«Amistad Eterna: La Conexión Inquebrantable»

**«Andrés y Sergio, amigos para siempre»**

Sergio resolvía asuntos laborales con sus compañeros en su despacho cuando el teléfono vibró sobre la mesa. Iba a rechazar la llamada, pero reconoció el nombre de su viejo amigo del instituto.

—Disculpen —dijo a sus colegas, cogió el móvil y salió de la habitación.

—Dime —respondió con cautela.
En el instituto tenía un amigo llamado Andrés, pero habían pasado tantos años… Ni siquiera estaba seguro de que su número siguiera guardado, después de tantos cambios de teléfono.

—¿Sergio? ¿Eres tú?
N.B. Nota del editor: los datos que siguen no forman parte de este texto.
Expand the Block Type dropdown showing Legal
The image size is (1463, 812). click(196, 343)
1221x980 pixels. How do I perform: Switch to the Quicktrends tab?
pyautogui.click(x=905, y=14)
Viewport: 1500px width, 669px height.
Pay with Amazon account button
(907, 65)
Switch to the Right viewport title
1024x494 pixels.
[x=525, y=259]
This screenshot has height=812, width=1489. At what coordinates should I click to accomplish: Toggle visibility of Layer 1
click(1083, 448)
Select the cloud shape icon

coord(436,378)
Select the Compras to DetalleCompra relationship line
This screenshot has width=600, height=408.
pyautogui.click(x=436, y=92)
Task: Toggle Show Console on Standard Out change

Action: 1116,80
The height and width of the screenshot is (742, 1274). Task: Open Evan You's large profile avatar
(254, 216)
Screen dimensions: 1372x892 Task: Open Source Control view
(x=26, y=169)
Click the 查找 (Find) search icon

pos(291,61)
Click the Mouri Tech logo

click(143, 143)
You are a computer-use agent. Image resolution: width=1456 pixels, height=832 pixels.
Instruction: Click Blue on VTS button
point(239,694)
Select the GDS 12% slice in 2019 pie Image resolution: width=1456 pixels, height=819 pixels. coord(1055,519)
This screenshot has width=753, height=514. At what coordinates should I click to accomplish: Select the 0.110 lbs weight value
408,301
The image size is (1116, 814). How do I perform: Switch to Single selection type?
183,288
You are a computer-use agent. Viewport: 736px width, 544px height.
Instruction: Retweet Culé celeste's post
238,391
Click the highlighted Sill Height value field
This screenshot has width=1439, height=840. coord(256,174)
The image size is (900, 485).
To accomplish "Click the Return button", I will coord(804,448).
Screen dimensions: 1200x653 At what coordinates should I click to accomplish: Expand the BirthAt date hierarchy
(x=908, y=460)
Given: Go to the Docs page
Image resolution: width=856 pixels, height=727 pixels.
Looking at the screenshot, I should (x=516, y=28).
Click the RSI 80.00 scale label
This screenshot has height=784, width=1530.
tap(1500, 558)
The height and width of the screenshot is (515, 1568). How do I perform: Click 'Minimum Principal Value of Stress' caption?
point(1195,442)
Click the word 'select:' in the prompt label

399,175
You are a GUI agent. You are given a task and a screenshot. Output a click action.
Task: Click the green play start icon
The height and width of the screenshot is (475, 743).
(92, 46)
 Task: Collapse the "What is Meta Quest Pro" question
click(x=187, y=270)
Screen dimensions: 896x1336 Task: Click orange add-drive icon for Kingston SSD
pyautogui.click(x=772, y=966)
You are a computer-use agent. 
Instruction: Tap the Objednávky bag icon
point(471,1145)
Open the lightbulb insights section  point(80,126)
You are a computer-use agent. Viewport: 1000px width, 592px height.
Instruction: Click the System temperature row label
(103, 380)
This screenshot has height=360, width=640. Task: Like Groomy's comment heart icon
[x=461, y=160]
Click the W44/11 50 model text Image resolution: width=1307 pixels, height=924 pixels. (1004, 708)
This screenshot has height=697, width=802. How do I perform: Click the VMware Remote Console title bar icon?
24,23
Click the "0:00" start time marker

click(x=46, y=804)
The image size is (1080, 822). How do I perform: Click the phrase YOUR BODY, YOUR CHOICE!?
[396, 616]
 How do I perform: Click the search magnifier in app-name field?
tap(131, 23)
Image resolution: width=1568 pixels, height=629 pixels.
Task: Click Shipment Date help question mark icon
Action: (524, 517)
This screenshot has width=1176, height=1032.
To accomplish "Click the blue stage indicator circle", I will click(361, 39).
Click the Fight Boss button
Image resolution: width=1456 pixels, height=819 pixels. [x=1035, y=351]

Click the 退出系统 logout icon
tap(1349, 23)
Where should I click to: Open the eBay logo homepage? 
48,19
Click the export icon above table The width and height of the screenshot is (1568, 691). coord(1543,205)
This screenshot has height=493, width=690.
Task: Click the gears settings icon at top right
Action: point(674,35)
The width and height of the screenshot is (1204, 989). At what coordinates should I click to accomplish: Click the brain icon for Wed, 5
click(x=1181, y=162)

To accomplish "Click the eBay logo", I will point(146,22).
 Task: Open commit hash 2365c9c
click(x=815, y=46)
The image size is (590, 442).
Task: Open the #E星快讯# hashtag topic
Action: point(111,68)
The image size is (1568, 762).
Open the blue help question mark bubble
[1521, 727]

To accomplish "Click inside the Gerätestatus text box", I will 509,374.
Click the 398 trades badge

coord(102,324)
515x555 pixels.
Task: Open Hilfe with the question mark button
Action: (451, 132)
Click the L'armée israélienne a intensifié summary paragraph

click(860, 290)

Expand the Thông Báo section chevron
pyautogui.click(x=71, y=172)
Soy Andrés. Pensé que habrías cambiado de número, ni siquiera esperaba que contestaras —dijo una voz alegre al otro lado.

—Hola, Andrés. ¿Qué tal? —Sergio aún no salía de su asombro y habló con sequedad, preguntando por inercia. Pero Andrés no lo notó y siguió con entusiasmo:

—¡Genial! Estoy en Madrid. Mira, sé que es horario laboral, quizá no es el mejor momento… ¿Quedamos? Hace tantos años que no nos vemos. ¿Cuándo volverá a darse esta oportunidad?

—Oye, ahora mismo tengo una reunión. Puedo en una hora. Dime dónde encontrarte. Joder, me alegra oírte —respondió Sergio, con voz más cálida.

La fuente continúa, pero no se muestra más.